Harvard Professor of African and African-American Studies and of Anthropology John Comaroff will deliver the Phi Beta Kappa Visiting Scholar Lecture, “How Europe and America are Evolving Toward Africa,” at 6:30 p.m. March 27 in Pharmacy Building Room 150.
Admission is free and open to the public without tickets.
“The Global South” has become shorthand for the world of non-European, postcolonial peoples. Synonymous with uncertain development, unorthodox economies, failed states, and nations fraught with corruption, poverty, incivility, and strife, it is that half of the world about which the “Global North” spins theories.

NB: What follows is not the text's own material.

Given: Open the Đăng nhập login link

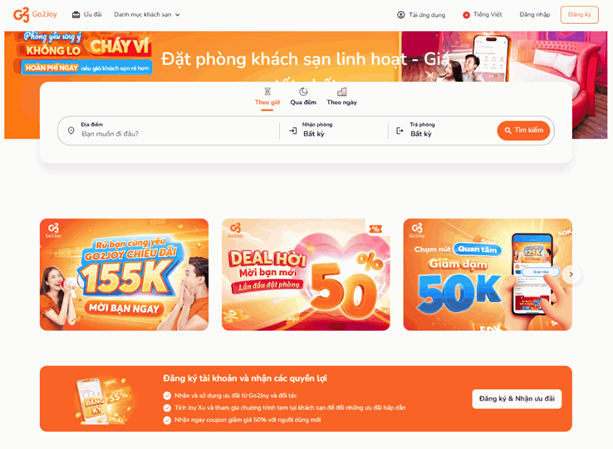Looking at the screenshot, I should [x=535, y=15].
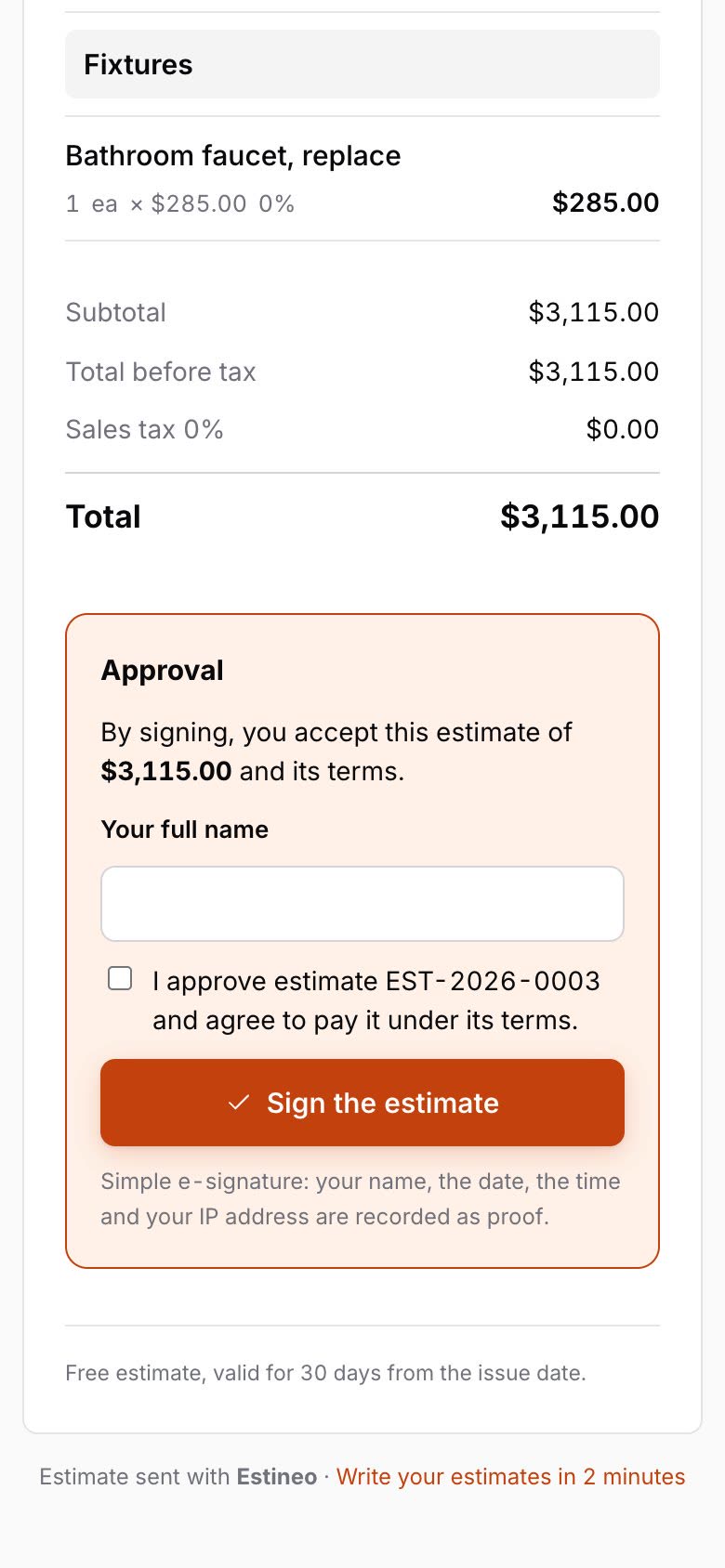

Rarely is it seen as a source of explanation for world historical events. Yet, as many nation-states of the northern hemisphere experience increasing fiscal meltdown, state privatization, corruption, creeping poverty, ethnic conflict, xenophobia, problems of law and order, and other perceived crises, it seems as though they are evolving southward, Comaroff contends, in both positive and problematic ways.

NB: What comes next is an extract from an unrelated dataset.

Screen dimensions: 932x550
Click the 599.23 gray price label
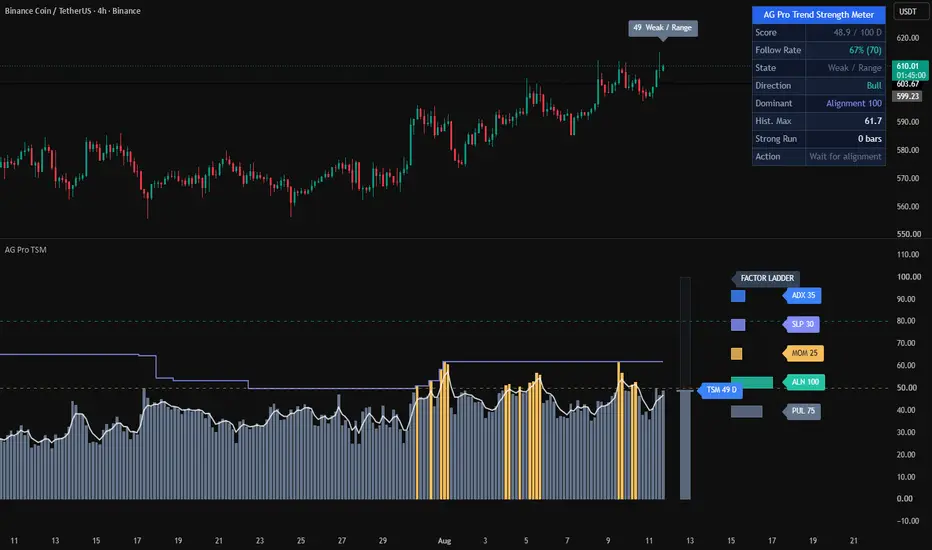tap(907, 96)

This lecture takes on key questions, in particular asking how we might understand the world anew with this theory developed in the south, which gives an ironic twist to the evolutionary pathways long assumed by social scientists.
Before joining the Harvard faculty in 2012, Comaroff was Swift Distinguished Professor of Anthropology at the University of Chicago, where he received a Quantrell Award for Excellence in Undergraduate Teaching, and Honorary Professor of Anthropology at the University of Cape Town. He is a fellow of the American Academy of Arts and Sciences.
His current research in South Africa is on crime, policing, and the workings of the state; on democracy and difference; and on postcolonial politics. Authored and edited books include, with Jean Comaroff, Of Revelation and Revolution (2 vols.), Ethnography and the Historical Imagination, Modernity and Its Malcontents, Civil Society and the Political Imagination in Africa, Millennial Capitalism and the Culture of Neoliberalism, Law and Disorder in the Postcolony, Ethnicity, Inc., Zombies et frontières à l’ère néolibérale, and Theory from the South: Or, How Euro-America Is Evolving Toward Africa.
He earned his bachelor of arts from University of Cape Town, South Africa, and his doctorate from the London School of Economics.
In addition to the public lecture, Comaroff will be visiting select Butler classes, and having informal meals and gatherings with Butler faculty and students, March 27 and March 28. He is visiting Butler under the joint sponsorship of Butler’s Phi Beta Kappa chapter (Theta of Indiana) and the Department of History/Anthropology, with additional support from Global and Historical Studies.